Problem –
Retype each record exactly, please. Skip none.

-------- Task inputs --------

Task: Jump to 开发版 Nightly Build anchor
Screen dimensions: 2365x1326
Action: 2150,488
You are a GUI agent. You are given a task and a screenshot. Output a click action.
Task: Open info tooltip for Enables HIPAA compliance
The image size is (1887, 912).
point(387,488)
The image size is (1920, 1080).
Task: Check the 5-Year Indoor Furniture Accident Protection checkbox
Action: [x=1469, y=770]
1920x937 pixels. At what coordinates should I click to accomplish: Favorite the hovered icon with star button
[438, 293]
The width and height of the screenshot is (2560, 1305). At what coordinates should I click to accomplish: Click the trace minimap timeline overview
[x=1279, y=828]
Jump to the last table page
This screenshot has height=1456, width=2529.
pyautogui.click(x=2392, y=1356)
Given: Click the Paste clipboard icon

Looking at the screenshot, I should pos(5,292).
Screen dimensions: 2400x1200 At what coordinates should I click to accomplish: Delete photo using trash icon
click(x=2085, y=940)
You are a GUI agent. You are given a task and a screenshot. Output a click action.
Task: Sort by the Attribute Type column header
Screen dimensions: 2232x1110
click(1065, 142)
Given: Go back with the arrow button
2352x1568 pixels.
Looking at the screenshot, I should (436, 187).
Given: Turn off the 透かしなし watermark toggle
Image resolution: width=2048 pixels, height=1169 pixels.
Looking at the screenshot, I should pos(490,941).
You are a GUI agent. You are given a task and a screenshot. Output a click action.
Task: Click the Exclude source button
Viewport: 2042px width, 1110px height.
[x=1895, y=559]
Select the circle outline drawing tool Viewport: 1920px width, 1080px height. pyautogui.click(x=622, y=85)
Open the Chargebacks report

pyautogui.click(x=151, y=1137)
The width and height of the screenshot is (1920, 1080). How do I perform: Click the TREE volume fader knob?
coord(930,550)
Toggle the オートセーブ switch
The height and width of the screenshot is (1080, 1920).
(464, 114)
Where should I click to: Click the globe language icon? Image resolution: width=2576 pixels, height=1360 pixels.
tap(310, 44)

--------

Your solution –
Task: Jump to 开发版 Nightly Build anchor
Screen dimensions: 2365x1326
Action: 2150,488
You are a GUI agent. You are given a task and a screenshot. Output a click action.
Task: Open info tooltip for Enables HIPAA compliance
The image size is (1887, 912).
point(387,488)
The image size is (1920, 1080).
Task: Check the 5-Year Indoor Furniture Accident Protection checkbox
Action: [x=1469, y=770]
1920x937 pixels. At what coordinates should I click to accomplish: Favorite the hovered icon with star button
[438, 293]
The width and height of the screenshot is (2560, 1305). At what coordinates should I click to accomplish: Click the trace minimap timeline overview
[x=1279, y=828]
Jump to the last table page
This screenshot has height=1456, width=2529.
pyautogui.click(x=2392, y=1356)
Given: Click the Paste clipboard icon

Looking at the screenshot, I should pos(5,292).
Screen dimensions: 2400x1200 At what coordinates should I click to accomplish: Delete photo using trash icon
click(x=2085, y=940)
You are a GUI agent. You are given a task and a screenshot. Output a click action.
Task: Sort by the Attribute Type column header
Screen dimensions: 2232x1110
click(1065, 142)
Given: Go back with the arrow button
2352x1568 pixels.
Looking at the screenshot, I should (436, 187).
Given: Turn off the 透かしなし watermark toggle
Image resolution: width=2048 pixels, height=1169 pixels.
Looking at the screenshot, I should pos(490,941).
You are a GUI agent. You are given a task and a screenshot. Output a click action.
Task: Click the Exclude source button
Viewport: 2042px width, 1110px height.
[x=1895, y=559]
Select the circle outline drawing tool Viewport: 1920px width, 1080px height. pyautogui.click(x=622, y=85)
Open the Chargebacks report

pyautogui.click(x=151, y=1137)
The width and height of the screenshot is (1920, 1080). How do I perform: Click the TREE volume fader knob?
coord(930,550)
Toggle the オートセーブ switch
The height and width of the screenshot is (1080, 1920).
(464, 114)
Where should I click to: Click the globe language icon? Image resolution: width=2576 pixels, height=1360 pixels.
tap(310, 44)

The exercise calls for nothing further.